ワードサラダとは?SEOへの影響や使ってはいけない理由

WebマーケティングやSEO対策を行う中で、「ワードサラダ」という単語を耳にしたことはありませんか?ワードサラダはかつてSEO対策において活用されていた対策手法でした。
しかし、検索エンジンがアップデートするにつれ、不適切な対策方法としてみなされ、今ではペナルティーの対象となることもあります。
ワードサラダがどんな手法なのか、なぜリスクがあるのかを知り、自社サイトの対策に役立てましょう。

ワードサラダとは

ワードサラダとは「文法を見ると正しいものの、意味が通じず破綻している文章」のことを指します。
例えば、以下のような文章が該当します。

昨日は雨だからりんごを食べた。母は品川で博物館を吟味して、リアリティーのある聴力が田中に必要だった。赤ちゃんは宇宙からビニールハウスに参加した。かかとから花粉症の効果を示すためには国語辞典の穴を探さなければならない。美容液とハンバーグを結ぶには虫取り網の法則性を指し示すことが肝心だ。

サーモンの唐揚げを東京湾に流すためには、パッケージ化された独特の交渉が必要です。特に、枕元に置かれたゴーヤの角にぶつかる猫には、注目しなければなりません。このような美術館の指紋が表す手口には、共通の農村があります。今後も、投入された野球選手の殻を破るために、ささやかな贈り物の理解を深めていきたいです。

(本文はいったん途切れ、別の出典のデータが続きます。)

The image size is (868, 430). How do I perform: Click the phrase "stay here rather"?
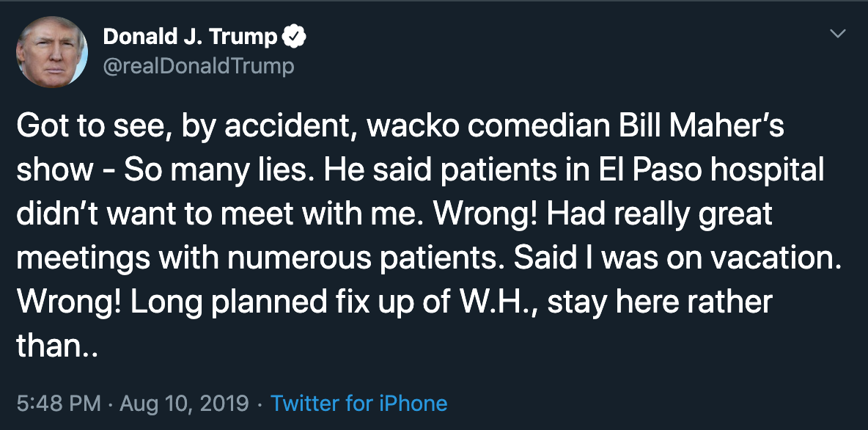(x=662, y=302)
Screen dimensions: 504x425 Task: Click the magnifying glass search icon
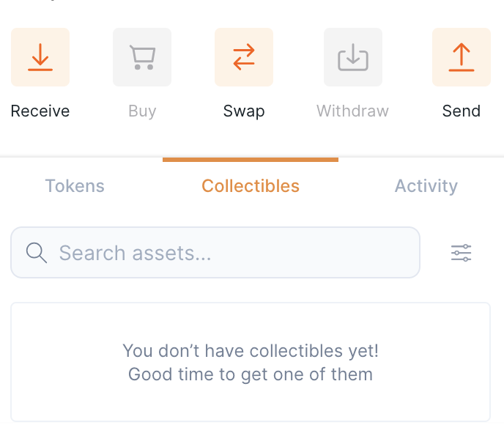(36, 253)
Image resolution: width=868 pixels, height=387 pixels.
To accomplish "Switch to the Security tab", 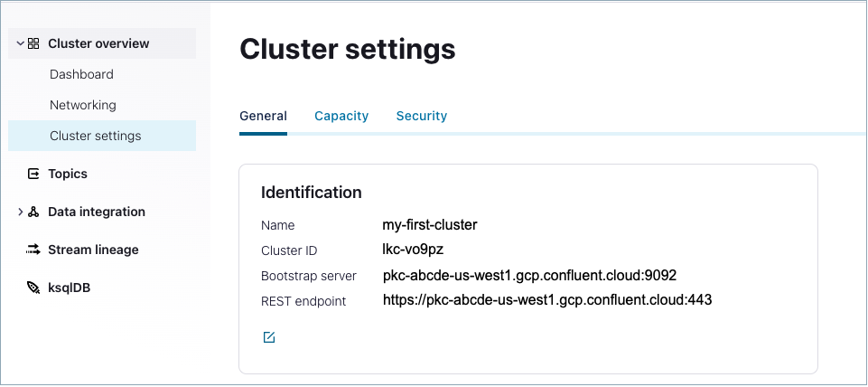I will (x=422, y=116).
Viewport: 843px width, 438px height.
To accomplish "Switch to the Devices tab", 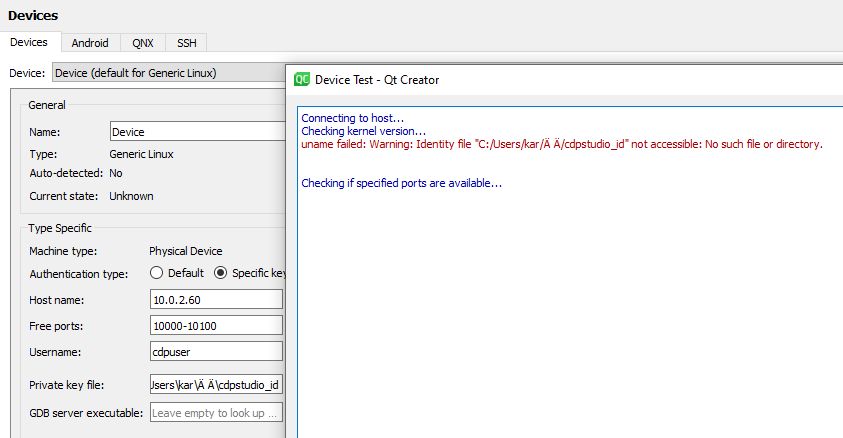I will click(x=28, y=43).
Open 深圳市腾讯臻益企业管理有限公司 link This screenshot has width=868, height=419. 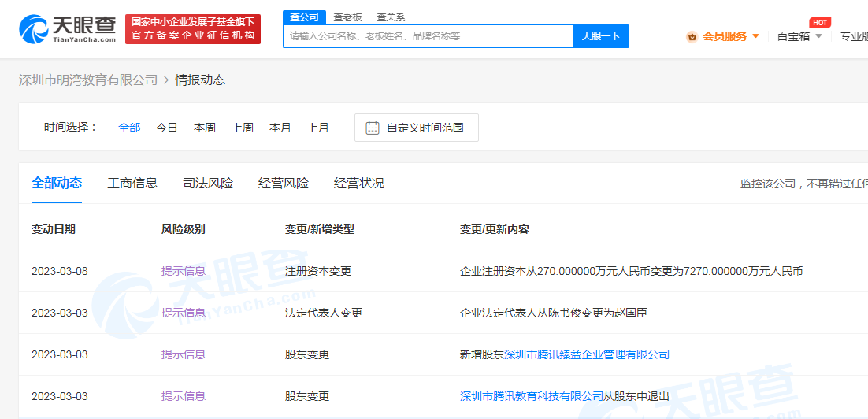[x=587, y=354]
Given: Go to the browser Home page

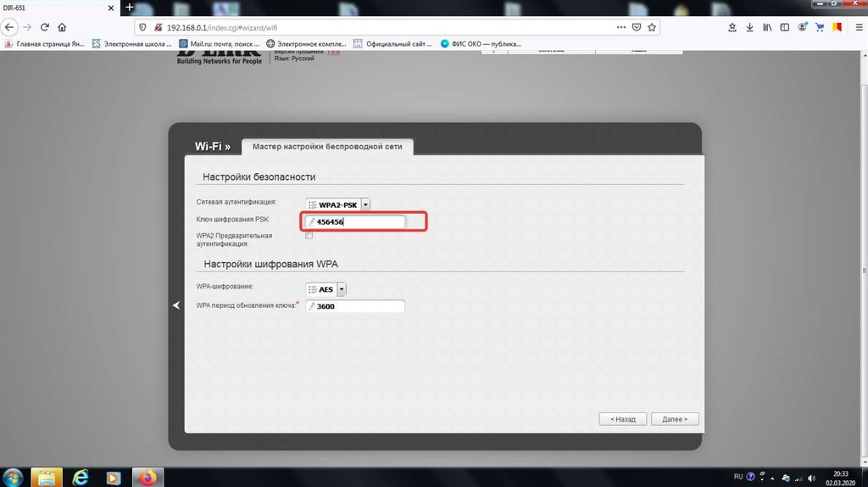Looking at the screenshot, I should 62,27.
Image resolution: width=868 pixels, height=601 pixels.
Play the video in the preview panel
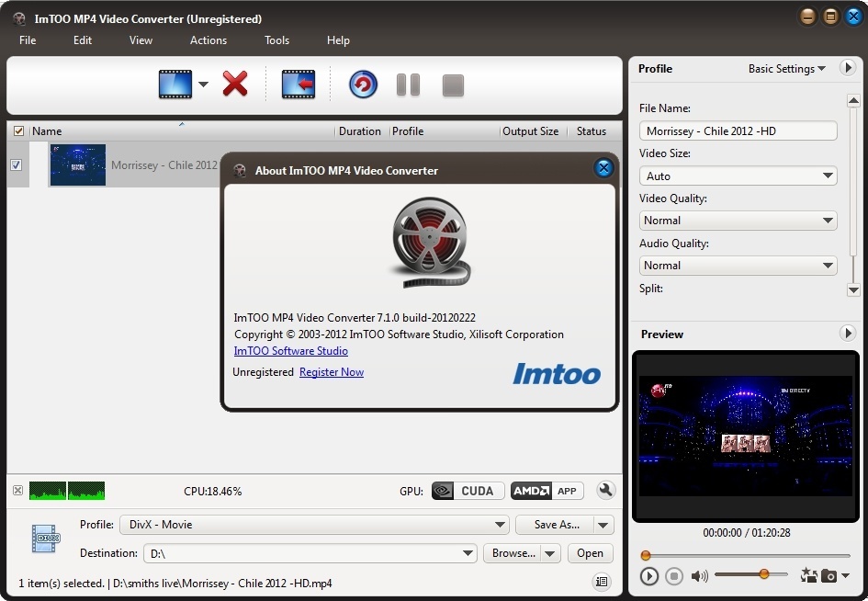649,576
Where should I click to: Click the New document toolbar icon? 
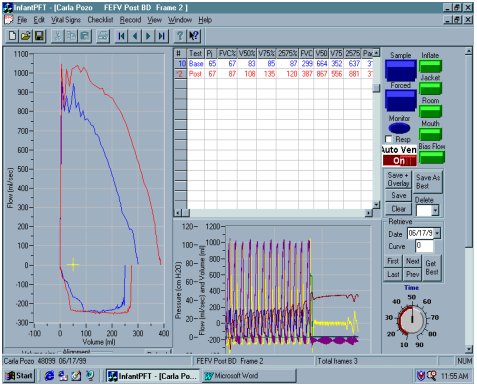coord(12,36)
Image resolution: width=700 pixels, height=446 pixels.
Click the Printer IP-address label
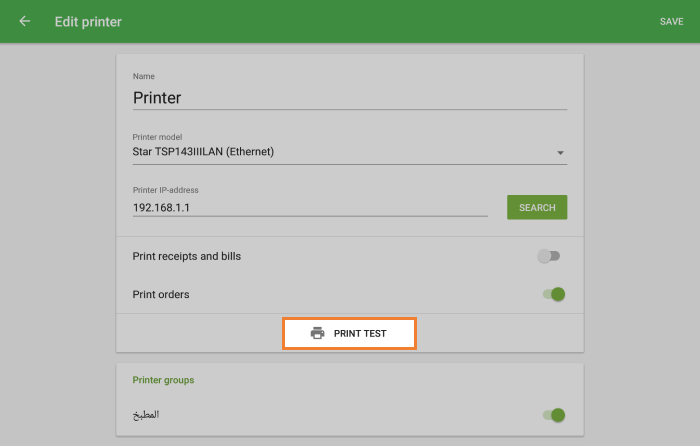coord(166,190)
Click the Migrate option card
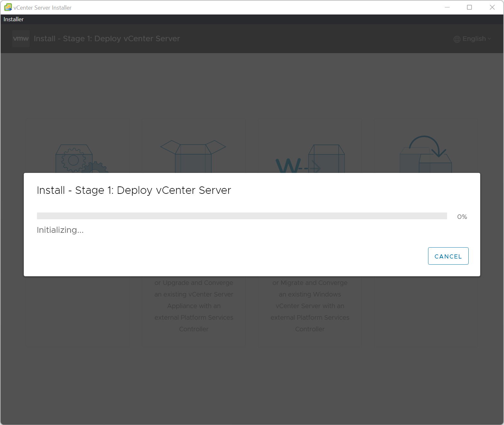The width and height of the screenshot is (504, 425). point(310,306)
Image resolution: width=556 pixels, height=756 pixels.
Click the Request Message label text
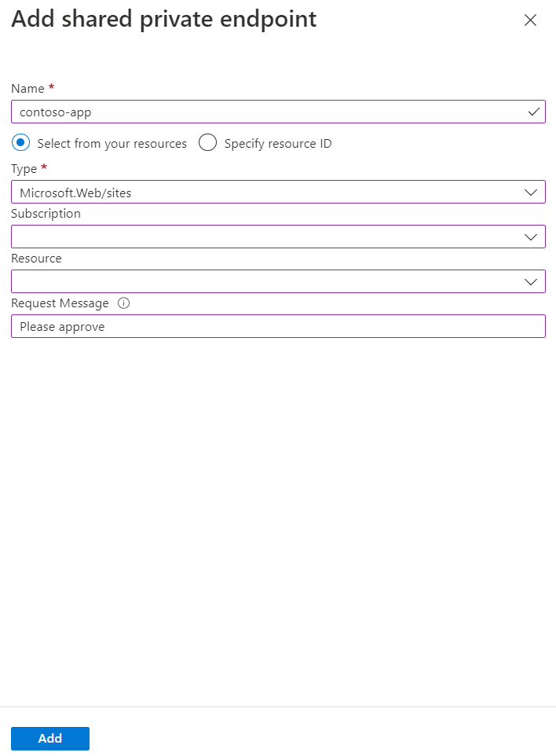point(60,303)
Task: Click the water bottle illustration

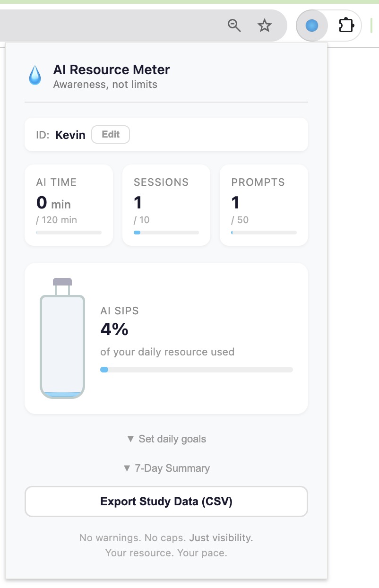Action: click(62, 345)
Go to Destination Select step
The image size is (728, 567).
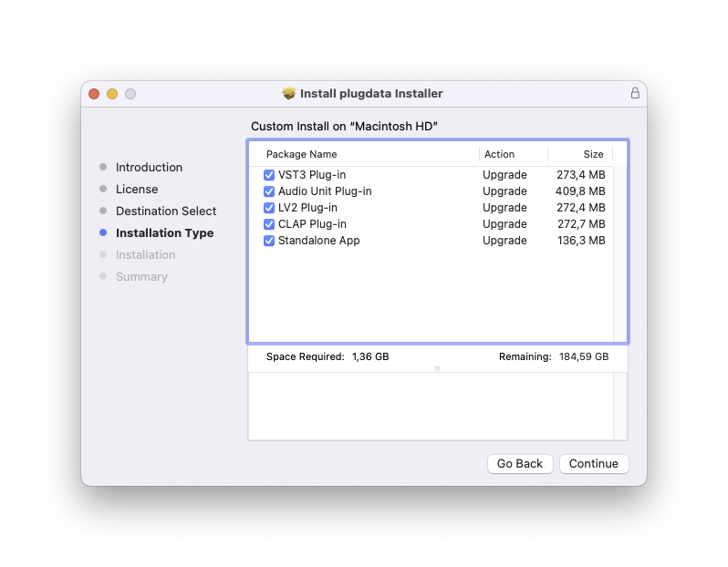point(166,211)
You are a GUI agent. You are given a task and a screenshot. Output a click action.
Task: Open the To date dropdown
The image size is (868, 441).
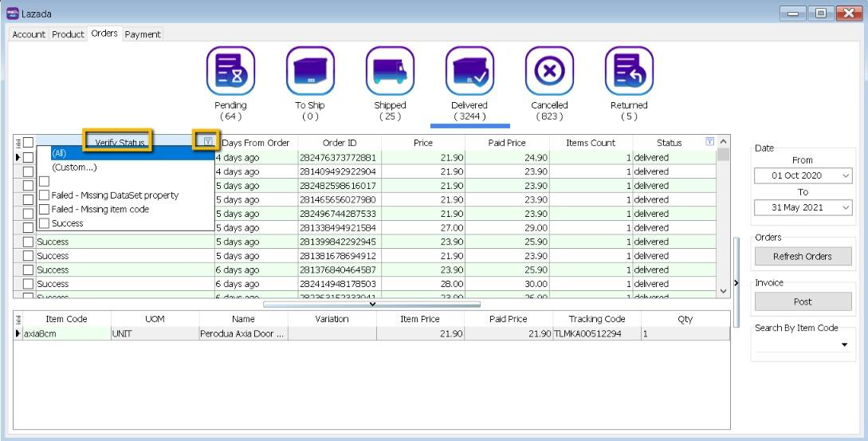pyautogui.click(x=844, y=207)
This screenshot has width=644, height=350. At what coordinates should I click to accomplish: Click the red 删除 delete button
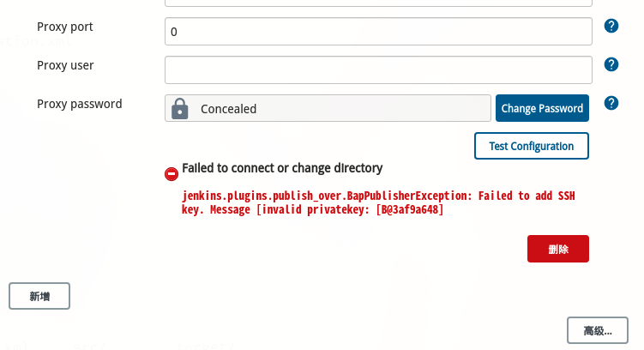pyautogui.click(x=557, y=249)
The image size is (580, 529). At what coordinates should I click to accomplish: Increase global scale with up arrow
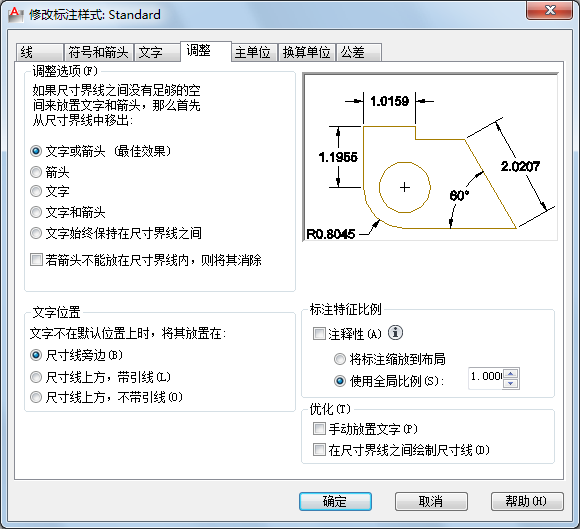pos(511,373)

「ワードサラダ」という単語自体は元々、前後のつながりがない単語を並べる思考障害のひとつを指す言葉でした。
Webページにおけるワードサラダは、意味の通った文章をプログラミングにより品詞ごとに分解し、並び変えることで作成されています。実はこの並び替えに使われているプログラミング(マルコフ連鎖)はTwitterのbotにも使われている手法です。
(気になる方はしゅうまい君:をご覧ください。)

なぜワードサラダは存在するか

ワードサラダは一見SEOには関係ないように見えます。どうしてSEOの対策手法として現れたのでしょうか。

ワードサラダがSEO対策として有効だった理由

ワードサラダが検索エンジンスパムの手法としてよく用いられていたのは、2010年頃です。
Googleの検索エンジンが日本で活用されるようになり、「PageRank」という被リンク数に応じて評価する指標が登場しました。PageRankとは、GoogleがWebサイトを評価するために用いた独自の手法のことです。「重要なWebページはより多くのWebページからリンクされる」という考え方に基づき、0~11段階でWebサイトを評価し、検索結果に反映させたのです。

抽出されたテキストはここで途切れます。